113 years ago on March 25th, 1911
The Triangle Shirtwaist Fire kills 146 people, becoming the deadliest industrial accident in the city's history
Located near Washington Square Park in the Asch building, which had been constructed just 10 years prior, the Triangle Shirtwaist Company employed mostly young immigrant women to sew "shirtwaists", which were fancy blouses resembling mens dress shirts. Working in sweatshop-like conditions, the factory workers could not escape when a fire began in a bin of fabric scraps on the 8th floor. The building had insufficient safety infrastructure, with no sprinklers and inadequate fire escapes and elevators for the factory's hundreds of workers. Most disturbingly, the doors to the stairwells could only be opened from the outside and swung inward, which sealed the workers inside. As the fire spread, some were forced to jump from the building or down the elevator shaft to escape the flames. Others fell while attempting to escape down a flimsy rear fire escape that had only been installed to meet the minimum requirements of the city's burgeoning fire code. The fire would stand as the city's deadliest single-day event until the September 11th attacks.

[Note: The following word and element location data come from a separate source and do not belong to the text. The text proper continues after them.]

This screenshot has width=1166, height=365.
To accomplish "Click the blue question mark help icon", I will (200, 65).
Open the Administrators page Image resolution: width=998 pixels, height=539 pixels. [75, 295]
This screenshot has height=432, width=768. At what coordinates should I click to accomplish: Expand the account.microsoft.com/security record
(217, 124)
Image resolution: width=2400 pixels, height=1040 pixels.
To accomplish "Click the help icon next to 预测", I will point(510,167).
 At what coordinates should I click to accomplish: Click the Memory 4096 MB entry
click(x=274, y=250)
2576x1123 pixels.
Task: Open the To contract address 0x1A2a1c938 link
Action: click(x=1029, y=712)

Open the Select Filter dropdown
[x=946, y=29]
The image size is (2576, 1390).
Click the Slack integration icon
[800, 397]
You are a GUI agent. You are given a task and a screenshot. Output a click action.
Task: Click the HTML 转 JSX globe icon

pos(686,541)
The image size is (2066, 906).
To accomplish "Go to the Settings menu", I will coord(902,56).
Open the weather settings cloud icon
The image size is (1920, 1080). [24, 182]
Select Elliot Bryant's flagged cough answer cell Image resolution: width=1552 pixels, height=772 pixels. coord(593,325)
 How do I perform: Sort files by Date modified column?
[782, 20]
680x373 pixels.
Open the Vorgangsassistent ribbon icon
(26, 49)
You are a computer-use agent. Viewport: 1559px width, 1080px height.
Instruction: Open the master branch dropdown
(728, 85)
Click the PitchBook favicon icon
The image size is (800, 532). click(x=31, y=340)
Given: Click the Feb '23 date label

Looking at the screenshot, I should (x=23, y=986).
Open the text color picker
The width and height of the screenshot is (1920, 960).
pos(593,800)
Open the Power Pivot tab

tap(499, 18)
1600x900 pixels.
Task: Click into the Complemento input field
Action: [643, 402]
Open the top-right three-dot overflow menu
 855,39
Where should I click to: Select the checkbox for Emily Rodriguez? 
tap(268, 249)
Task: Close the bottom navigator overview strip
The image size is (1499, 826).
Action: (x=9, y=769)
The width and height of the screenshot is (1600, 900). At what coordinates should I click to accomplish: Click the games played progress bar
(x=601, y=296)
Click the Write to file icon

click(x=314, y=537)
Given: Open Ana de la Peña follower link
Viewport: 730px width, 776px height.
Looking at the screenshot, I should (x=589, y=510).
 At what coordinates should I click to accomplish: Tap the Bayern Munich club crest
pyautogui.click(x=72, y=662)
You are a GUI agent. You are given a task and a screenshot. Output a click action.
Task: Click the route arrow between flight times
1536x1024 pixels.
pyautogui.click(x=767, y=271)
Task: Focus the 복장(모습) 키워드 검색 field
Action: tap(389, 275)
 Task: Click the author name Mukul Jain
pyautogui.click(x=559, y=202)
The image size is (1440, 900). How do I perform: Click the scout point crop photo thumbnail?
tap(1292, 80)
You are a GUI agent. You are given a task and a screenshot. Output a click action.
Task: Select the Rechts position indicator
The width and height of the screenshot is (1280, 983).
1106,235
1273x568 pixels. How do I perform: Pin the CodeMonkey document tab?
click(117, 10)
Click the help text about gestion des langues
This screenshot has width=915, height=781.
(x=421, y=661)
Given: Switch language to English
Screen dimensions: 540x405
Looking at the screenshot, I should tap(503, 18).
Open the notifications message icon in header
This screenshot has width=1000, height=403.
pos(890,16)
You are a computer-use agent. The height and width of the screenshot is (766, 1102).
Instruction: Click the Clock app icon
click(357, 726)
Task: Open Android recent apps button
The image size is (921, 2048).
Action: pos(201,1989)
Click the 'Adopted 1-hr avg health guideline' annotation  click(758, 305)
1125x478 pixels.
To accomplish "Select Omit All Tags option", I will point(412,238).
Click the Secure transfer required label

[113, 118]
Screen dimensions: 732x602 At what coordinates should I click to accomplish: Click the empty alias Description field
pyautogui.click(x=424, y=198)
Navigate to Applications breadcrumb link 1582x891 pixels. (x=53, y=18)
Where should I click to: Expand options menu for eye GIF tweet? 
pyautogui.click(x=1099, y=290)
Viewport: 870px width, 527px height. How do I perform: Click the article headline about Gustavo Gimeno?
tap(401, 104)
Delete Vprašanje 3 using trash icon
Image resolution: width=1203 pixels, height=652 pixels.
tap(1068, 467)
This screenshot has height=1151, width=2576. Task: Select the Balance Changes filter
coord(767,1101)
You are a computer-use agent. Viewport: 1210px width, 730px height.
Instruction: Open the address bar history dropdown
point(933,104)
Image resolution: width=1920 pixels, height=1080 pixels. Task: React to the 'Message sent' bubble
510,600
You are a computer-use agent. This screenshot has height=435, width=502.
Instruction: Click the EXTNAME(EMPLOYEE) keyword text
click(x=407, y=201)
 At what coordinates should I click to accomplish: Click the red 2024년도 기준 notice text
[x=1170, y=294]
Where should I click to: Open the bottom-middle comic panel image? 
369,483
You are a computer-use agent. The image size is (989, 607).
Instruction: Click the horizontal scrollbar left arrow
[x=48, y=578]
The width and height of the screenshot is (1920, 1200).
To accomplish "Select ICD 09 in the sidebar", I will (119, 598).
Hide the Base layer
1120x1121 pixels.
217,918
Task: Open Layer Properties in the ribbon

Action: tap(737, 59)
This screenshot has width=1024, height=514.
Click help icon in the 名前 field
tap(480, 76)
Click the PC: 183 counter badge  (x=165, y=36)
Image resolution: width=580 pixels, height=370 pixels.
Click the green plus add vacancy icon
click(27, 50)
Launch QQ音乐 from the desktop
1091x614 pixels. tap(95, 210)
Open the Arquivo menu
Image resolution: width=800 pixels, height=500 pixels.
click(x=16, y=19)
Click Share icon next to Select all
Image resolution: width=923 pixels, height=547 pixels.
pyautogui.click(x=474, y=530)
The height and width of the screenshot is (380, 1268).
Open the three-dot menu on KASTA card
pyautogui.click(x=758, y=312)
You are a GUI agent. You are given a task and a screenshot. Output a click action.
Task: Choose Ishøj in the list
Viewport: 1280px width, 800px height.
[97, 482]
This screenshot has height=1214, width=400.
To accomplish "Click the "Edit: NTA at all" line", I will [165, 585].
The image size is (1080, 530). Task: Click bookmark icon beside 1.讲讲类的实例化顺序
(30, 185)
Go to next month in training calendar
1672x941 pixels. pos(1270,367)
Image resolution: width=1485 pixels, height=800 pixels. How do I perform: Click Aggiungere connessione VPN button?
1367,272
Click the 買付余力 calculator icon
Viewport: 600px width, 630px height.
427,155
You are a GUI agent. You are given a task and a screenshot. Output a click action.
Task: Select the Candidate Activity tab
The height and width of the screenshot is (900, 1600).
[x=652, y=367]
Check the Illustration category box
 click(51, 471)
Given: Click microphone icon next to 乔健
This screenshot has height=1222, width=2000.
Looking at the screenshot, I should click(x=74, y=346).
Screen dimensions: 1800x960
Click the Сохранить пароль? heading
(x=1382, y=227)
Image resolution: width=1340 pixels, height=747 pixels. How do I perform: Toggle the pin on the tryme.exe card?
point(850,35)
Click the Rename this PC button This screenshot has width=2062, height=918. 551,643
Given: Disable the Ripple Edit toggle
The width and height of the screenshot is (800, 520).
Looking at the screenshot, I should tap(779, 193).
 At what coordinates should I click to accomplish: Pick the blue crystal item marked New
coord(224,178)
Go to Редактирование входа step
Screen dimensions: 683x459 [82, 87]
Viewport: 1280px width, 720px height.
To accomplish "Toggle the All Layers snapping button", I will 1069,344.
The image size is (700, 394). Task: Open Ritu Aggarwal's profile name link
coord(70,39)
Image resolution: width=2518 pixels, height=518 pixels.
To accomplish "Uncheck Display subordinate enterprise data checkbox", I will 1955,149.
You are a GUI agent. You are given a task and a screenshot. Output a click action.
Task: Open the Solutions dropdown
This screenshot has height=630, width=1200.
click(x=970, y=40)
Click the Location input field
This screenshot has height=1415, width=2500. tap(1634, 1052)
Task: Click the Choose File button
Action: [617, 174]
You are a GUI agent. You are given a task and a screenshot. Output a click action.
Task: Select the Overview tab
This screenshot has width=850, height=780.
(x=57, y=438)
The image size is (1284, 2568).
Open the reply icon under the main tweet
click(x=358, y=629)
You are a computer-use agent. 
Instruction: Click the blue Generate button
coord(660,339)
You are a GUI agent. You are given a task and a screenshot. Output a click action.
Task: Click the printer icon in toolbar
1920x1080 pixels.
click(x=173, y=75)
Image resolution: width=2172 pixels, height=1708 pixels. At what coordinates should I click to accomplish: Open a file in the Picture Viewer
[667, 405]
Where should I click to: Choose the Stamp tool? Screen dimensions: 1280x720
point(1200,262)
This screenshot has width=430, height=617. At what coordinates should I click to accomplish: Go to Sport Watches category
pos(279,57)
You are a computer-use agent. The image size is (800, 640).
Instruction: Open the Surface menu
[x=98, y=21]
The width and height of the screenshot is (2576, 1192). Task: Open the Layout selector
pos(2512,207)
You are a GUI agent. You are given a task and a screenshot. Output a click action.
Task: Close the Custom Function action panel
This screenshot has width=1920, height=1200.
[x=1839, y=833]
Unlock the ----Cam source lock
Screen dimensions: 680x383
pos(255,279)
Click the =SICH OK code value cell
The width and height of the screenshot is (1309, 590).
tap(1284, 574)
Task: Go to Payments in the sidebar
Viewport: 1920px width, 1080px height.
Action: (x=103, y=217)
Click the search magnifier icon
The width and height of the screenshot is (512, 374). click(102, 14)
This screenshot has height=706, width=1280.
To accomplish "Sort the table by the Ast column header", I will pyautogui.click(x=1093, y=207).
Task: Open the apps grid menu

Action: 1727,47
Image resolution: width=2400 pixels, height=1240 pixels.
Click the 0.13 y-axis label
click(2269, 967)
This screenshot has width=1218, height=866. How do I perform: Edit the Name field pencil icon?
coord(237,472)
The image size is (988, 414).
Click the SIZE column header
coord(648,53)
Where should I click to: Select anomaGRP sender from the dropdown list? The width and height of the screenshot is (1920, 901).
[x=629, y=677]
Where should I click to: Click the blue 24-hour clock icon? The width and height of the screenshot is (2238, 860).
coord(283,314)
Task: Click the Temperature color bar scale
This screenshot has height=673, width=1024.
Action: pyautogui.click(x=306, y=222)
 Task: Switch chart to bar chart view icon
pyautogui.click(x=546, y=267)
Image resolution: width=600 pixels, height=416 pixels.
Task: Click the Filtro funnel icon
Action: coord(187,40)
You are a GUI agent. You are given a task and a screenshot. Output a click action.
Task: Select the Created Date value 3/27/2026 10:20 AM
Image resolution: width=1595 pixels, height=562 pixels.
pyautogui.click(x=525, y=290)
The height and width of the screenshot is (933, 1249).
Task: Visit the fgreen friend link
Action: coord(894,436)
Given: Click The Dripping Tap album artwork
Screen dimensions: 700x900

In the wake of the fire, the city improved fire safety requirements, introducing common features we take for granted today, such as exit signs, doors that swing outwards in commercial buildings, and improvements to firefighting equipment that can sufficiently pump large amounts of water up to the highest floors of New York's buildings. Today, the site of the fire is known as the Brown Building, and is part of the NYU campus.